__What to work on__
Copy the following lines without changing anything.

__Exercise material__

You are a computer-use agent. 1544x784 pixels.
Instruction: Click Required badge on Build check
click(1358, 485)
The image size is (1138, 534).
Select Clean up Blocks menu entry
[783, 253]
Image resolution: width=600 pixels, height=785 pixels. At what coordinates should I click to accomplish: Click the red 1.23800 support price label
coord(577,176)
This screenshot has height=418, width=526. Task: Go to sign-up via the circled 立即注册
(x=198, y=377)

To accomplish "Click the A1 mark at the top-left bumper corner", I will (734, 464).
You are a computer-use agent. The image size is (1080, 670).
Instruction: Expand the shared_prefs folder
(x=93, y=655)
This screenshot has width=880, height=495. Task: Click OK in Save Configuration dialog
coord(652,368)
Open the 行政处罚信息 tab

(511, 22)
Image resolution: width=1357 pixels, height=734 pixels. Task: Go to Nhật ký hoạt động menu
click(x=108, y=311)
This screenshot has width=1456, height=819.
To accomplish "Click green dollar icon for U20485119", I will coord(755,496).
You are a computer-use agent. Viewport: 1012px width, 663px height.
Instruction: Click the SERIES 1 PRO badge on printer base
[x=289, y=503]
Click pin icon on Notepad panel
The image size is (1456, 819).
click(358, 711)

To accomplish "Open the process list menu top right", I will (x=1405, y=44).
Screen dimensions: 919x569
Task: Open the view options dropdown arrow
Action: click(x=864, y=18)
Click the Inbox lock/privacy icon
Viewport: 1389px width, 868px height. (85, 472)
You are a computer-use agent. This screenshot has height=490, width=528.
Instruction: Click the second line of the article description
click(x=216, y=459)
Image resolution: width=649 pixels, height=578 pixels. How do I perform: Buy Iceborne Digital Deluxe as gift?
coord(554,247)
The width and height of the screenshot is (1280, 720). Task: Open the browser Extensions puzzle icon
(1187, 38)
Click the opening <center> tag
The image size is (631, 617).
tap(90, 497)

__Solution__
You are a computer-use agent. 1544x784 pixels.
Instruction: Click Required badge on Build check
click(1358, 485)
The image size is (1138, 534).
Select Clean up Blocks menu entry
[783, 253]
Image resolution: width=600 pixels, height=785 pixels. At what coordinates should I click to accomplish: Click the red 1.23800 support price label
coord(577,176)
This screenshot has height=418, width=526. Task: Go to sign-up via the circled 立即注册
(x=198, y=377)

To accomplish "Click the A1 mark at the top-left bumper corner", I will (734, 464).
You are a computer-use agent. The image size is (1080, 670).
Instruction: Expand the shared_prefs folder
(x=93, y=655)
This screenshot has width=880, height=495. Task: Click OK in Save Configuration dialog
coord(652,368)
Open the 行政处罚信息 tab

(511, 22)
Image resolution: width=1357 pixels, height=734 pixels. Task: Go to Nhật ký hoạt động menu
click(x=108, y=311)
This screenshot has width=1456, height=819.
To accomplish "Click green dollar icon for U20485119", I will coord(755,496).
You are a computer-use agent. Viewport: 1012px width, 663px height.
Instruction: Click the SERIES 1 PRO badge on printer base
[x=289, y=503]
Click pin icon on Notepad panel
The image size is (1456, 819).
click(358, 711)

To accomplish "Open the process list menu top right", I will (x=1405, y=44).
Screen dimensions: 919x569
Task: Open the view options dropdown arrow
Action: click(x=864, y=18)
Click the Inbox lock/privacy icon
Viewport: 1389px width, 868px height. (85, 472)
You are a computer-use agent. This screenshot has height=490, width=528.
Instruction: Click the second line of the article description
click(x=216, y=459)
Image resolution: width=649 pixels, height=578 pixels. How do I perform: Buy Iceborne Digital Deluxe as gift?
coord(554,247)
The width and height of the screenshot is (1280, 720). Task: Open the browser Extensions puzzle icon
(1187, 38)
Click the opening <center> tag
The image size is (631, 617).
tap(90, 497)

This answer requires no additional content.